Отсюда характерная для судьбы наследия ряда этих вольнодумцев двойственность и противоречивость трактовки их идей как в средневековой арабо-мусульманской и западноевропейской мысли, так и в историко-философских исследованиях Нового и Новейшего времени. В зависимости от конкретных социокультурных условий перемещение акцента с экзотерического плана на эзотерический или наоборот превращало одно и то же учение либо в крамольное, либо в респектабельное и даже выражающее суть религии. Так бывало, например, с учениями ашаритов, аль-Газали и Ибн аль-Араби.
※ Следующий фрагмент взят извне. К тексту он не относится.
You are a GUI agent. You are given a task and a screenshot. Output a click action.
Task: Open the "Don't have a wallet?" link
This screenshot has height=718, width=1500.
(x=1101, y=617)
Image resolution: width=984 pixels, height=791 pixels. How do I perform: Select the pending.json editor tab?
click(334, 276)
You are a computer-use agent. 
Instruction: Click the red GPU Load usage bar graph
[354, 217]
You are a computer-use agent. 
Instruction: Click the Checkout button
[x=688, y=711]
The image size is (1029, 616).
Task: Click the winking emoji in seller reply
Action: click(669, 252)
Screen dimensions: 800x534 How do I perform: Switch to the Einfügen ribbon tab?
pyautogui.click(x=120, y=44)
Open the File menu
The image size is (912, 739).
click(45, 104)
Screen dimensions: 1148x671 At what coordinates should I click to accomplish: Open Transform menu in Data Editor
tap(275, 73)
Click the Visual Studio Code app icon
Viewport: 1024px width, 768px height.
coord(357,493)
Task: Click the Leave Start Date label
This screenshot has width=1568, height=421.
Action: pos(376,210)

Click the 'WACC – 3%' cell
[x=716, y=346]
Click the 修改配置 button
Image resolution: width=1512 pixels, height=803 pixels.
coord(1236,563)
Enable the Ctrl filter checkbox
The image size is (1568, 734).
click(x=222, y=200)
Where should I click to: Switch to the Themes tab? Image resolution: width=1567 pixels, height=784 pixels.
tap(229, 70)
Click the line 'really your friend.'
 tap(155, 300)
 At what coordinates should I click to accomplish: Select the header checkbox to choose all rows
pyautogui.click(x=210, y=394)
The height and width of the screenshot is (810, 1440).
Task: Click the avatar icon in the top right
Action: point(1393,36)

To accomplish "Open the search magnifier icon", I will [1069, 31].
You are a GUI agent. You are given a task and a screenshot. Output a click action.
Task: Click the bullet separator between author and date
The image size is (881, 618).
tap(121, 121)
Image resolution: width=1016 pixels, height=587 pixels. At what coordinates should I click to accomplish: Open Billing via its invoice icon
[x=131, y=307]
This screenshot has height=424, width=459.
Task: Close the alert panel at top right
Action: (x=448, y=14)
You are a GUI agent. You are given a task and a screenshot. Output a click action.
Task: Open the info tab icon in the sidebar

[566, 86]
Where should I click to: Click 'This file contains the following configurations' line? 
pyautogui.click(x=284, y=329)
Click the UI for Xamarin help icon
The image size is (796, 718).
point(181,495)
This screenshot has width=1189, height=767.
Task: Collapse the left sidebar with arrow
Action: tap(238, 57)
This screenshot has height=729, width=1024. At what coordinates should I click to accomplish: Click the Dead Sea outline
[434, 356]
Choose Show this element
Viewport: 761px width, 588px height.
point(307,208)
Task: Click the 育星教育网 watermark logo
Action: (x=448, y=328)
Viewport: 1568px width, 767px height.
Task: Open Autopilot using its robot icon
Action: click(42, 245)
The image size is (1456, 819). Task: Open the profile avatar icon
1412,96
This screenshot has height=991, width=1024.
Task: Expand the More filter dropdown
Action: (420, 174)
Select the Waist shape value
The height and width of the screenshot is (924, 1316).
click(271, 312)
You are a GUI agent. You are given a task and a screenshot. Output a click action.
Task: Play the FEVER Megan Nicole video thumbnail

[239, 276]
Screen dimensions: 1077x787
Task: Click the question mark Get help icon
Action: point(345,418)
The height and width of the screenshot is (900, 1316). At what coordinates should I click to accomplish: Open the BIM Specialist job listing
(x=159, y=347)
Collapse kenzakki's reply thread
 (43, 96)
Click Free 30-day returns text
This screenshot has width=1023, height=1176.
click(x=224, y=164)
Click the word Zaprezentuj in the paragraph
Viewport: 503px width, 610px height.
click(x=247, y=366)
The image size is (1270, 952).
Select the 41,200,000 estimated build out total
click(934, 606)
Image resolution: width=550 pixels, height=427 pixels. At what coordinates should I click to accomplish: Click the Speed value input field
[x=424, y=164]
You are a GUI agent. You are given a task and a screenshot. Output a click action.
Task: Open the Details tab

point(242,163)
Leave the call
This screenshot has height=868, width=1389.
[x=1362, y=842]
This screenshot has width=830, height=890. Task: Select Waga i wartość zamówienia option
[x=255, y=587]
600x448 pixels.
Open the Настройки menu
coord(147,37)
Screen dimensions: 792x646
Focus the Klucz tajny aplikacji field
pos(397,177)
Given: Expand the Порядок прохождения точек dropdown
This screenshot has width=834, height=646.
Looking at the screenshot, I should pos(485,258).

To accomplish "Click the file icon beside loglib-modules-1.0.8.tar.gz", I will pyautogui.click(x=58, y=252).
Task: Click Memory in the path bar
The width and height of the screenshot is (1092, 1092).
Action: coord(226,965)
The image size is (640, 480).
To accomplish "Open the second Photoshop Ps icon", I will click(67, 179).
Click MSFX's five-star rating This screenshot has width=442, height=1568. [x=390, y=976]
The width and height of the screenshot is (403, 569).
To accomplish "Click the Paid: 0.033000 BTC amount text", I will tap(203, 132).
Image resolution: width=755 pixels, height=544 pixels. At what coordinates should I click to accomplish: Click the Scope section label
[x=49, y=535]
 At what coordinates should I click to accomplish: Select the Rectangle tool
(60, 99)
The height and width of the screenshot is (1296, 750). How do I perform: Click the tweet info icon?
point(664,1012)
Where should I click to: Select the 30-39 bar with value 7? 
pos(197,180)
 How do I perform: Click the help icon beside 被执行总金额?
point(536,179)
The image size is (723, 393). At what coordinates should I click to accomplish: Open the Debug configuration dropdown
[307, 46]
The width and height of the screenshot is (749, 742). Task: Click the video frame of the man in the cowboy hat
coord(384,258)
В западноевропейском средневековье восприятие философских концепций мусульманского мира сопровождалось, с одной стороны, приспособлением их к потребностям теологии, как в случае с некоторыми рассуждениями Ибн Сины, использованными Фомой Аквинским в отрыве от их первоначального контекста для доказательства богооткровенных истин, а с другой — пропагандой их в специфической для Европы форме «двух истин» («двойственной истины»). В исследованиях Нового и Новейшего времени игнорирование или незнание указанного своеобразия формы, в которую облекалось арабо-мусульманское свободомыслие, в зависимости от идейных установок их авторов вело либо к утверждениям о глубокой преданности религии всех арабо-мусульманских мыслителей, в крайнем случае о двойном, эллинско-мусульманском, «гражданстве» некоторых из них, либо к заявлениям об их противоречивости и непоследовательности, что, впрочем, в одинаковой мере означало нежелание или неспособность внять призыву самих вольнодумцев мусульманского средневековья проникать в сокровенные их мысли сквозь внешние атрибуты лояльности к Откровению. «…Мы не лишили совершенно эти тайны, доверенные нами сим немногим листкам, легкой завесы, которую быстро прорвет тот, кто достоин ее, но которая окажется непроницаемой и недоступной для того, кто не достоин переступить ее»26,— писал испано-арабский философ Ибн Туфейль (ок. 1110–1185 гг.), выражая и своеобычную сущность свободомыслия мусульманского средневековья, и требование надлежащего к нему подхода.